CONAKRY (Reuters) -Guinea’s mines minister has ordered all work related to the Simandou iron ore mine project to be halted after the two companies involved missed an extended deadline to agree on a joint venture, a letter seen by Reuters showed on Monday.

Rio Tinto’s Guinea subsidiary Simfer SA and Chinese-backed consortium Winning Consortium Simandou (WCS) have shown a “lack of willingness” to work on a partnership, Mines Minister Moussa Magassouba said in a July 3 letter addressed to both companies.

In a later statement, the government said it was open to discussions with new partners in the ambitious project that aims to extract iron ore from Guinea’s remote hinterland to a port hundreds of kilometers away, but which has been dogged by delays in recent years.

“Despite the significant concessions the Guinean State has been kind enough to make, it is clear the obstruction is being maintained by both your companies, to the detriment of the interests of the project,” Magassouba wrote.

Magassouba said the halt would apply across the country, effective from 8:00 a.m. local time (0800 GMT) on Monday.

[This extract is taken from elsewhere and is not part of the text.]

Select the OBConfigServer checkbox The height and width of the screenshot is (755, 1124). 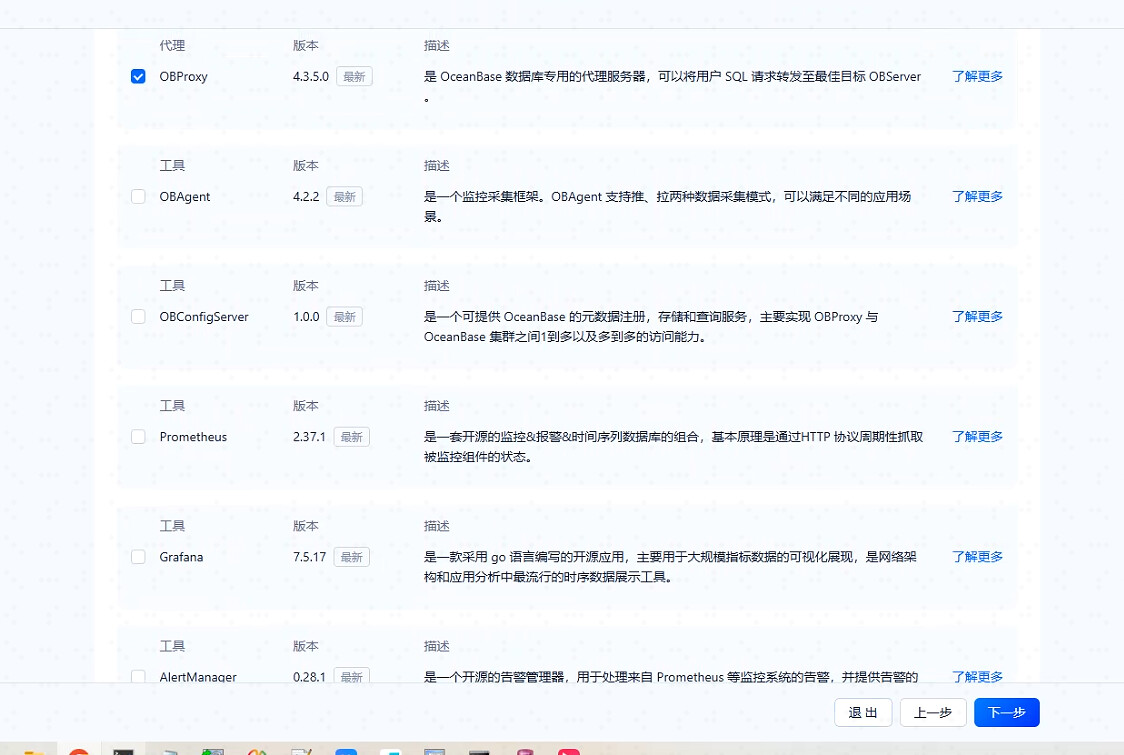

Rio Tinto declined to comment on the latest stoppage and WCS did not immediately reply to a request for comment.

Guinea’s ruling junta has suspended construction of the mine and related infrastructure once before, in March, resulting in Rio and WCS signing a framework agreement that month under which they would “co-develop” infrastructure for the mine, including a 670-km railway and a port.

The government gave the companies 14 days on June 19 to agree a joint venture, itself an extension of a previous deadline.

The March framework agreement guaranteed the state 15% of the Simandou iron ore as well as a free and non-dilutable 15% stake in the railway and port joint venture, the government has said.

The mines minister said Rio and WCS were stalling over the terms of the government’s stake in the joint venture, blaming the companies for “inertia” on this issue.

Rio Tinto has held rights to Simandou since 1997. Through Rio Tinto Simfer, it owns a 45.05% stake in the southern half, Blocks 3 and 4, of the deposit, with Aluminium Corp of China (Chinalco) holding 39.95% and Guinea’s government the remaining 15%.

WCS holds Blocks 1 and 2 of Simandou.